*Extrait du document*
------------------------------

Alain Resnais : |
Des débuts précoces Alain Resnais est né en 1922 à Vannes A quatorze ans, il tourne déjà de petits films en 8 mm (dont une adaptation de Fantômas !), tout en se passionnant pour la photographie, la bande dessinée et la littérature populaire (avec une prédilection pour Harry Dickson). Il lit aussi Proust et André Breton et rêve de devenir libraire. Le monde du spectacle le fascine. En 1940, il s'inscrit au cours Simon et, en 1943, à l'IDHEC. En 1946, il participe au Théâtre aux Armées, en Allemagne, au sein de la 1ère Armée du Général De Lattre, sous la direction d'André Voisin. Il gardera de cet épisode un amour sans limite du théâtre. Par contre, il se fait une si mauvaise opinion de ses prestations d'acteur qu'il ne se montrera jamais dans des films, contrairement à la plupart des autres auteurs de la Nouvelle Vague. |
Après avoir fait un peu de figuration (dans Les Visiteurs du soir), il est engagé comme assistant sur Paris 1900, et commence à réaliser des films en 16 mm qui n'auront pas de diffusion commerciale. L'un d'eux, Schéma d'une identification, est interprété par Gérard Philippe.
L'époque des courts-métrages
Le cap professionnel
est franchi avec Van Gogh (1948), un court métrage
produit par Pierre Braunberger : c'est une originale "pénétration" de la caméra
à l'intérieur des uvres de l'artiste, par l'effacement du cadre, selon un
procédé mis au point par Luciano Emmer.
André Bazin discerne là une radiographie
subtile de la peinture, qui met en évidence "un réseau hallucinant de nerfs et
de tendons noués sur les os du monde" - formule applicable mot pour mot à la démarche
ultérieure du cinéaste lui-même.
Pendant dix ans, Resnais se tiendra sagement
au documentaire, traitant de thèmes tantôt graves (la guerre d'Espagne vue par
Picasso, le génocide nazi), tantôt légers (des visites à la Bibliothèque nationale
et aux usines Péchiney). Un lyrisme très personnel s'y exprime, soutenu par une
science raffinée du montage. Resnais s'affirme comme un philosophe de la perception,
illustrant - plus ou moins consciemment - les théories de Bergson sur le concept
du "souvenir-image". Chez lui, en effet, l'observation de l'objet, du plus commun
au plus noble, passe à travers un filtre de culture et d'émotion, la matière est
constamment enrichie par la mémoire.

------------------------------

*Données présentées*
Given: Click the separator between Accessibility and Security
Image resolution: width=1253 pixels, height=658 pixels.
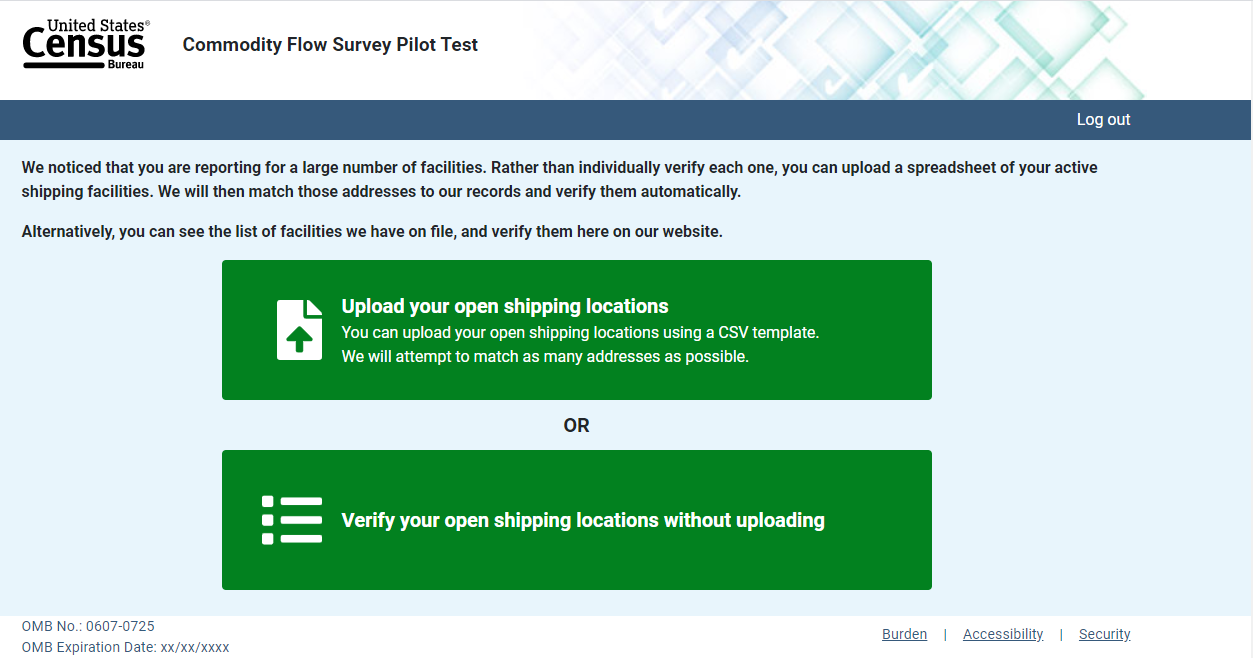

------------------------------

*Consigne A*
Indiquez si chacun des énoncés suivants concorde avec le texte sur Alain Resnais, en répondant par oui ou par non et en citant à l'identique les mots du texte qui tranchent : (i) Resnais est né à Vannes en 1922 ; (ii) Resnais joue comme acteur dans plusieurs de ses propres films ; (iii) le court métrage Van Gogh a été produit par André Bazin.
*Consigne B*
Reprenez le texte sur Alain Resnais après sa dernière phrase et rédigez-en la suite.

*Production attendue A*
(i) Oui : « Alain Resnais est né en 1922 à Vannes ».
(ii) Non : « il ne se montrera jamais dans des films ».
(iii) Non : « produit par Pierre Braunberger ».

*Production attendue B*
Les longs métrages
Resnais aborde le long métrage
par un coup de maître, Hiroshima mon amour (1959).
l'extrême richesse de cette uvre est résumée dans son titre : d'une part
l'épouvante née de l'explosion nucléaire, de l'autre l'éternel retour de la passion,
les deux thèmes se répondant comme les gammes majeure et mineure dans la musique.
Cela tient à la fois du requiem et de l'épithalame. Toutes les ressources de la
technique narrative sont mises à contribution dans un film qui, selon Louis Malle,
"a fait faire un bond au cinéma". Ainsi le coeur du film, l'évocation de
la mort du soldat allemand et de la séquestration de la jeune fille, événements
situés à Nevers sont restitués sous une forme complexe et
très originale pour l'époque. (Voir en détail la structure
de ce "Récit de Nevers")
Son film suivant, L'Année dernière à Marienbad
(1961), n'est pas moins révolutionnaire, au moins dans sa forme. Avec l'aide
d'Alain Robbe-Grillet, son scénariste, Resnais édifie un puzzle captivant, un
labyrinthe à mi-chemin de Julien Gracq et des illusions optiques d'Escher, confrontant
le flou des personnages et la précision documentaire des ses travellings
sur la décoration intéreure du palais.
Surréalisme et psychanalyse
sont au rendez-vous, comme dans Je t'aime je
t'aime (1968) et Providence (1977) ou encore
le flamboyant La vie est un roman (1983) suivi
du sombre l'amour à mort (1984)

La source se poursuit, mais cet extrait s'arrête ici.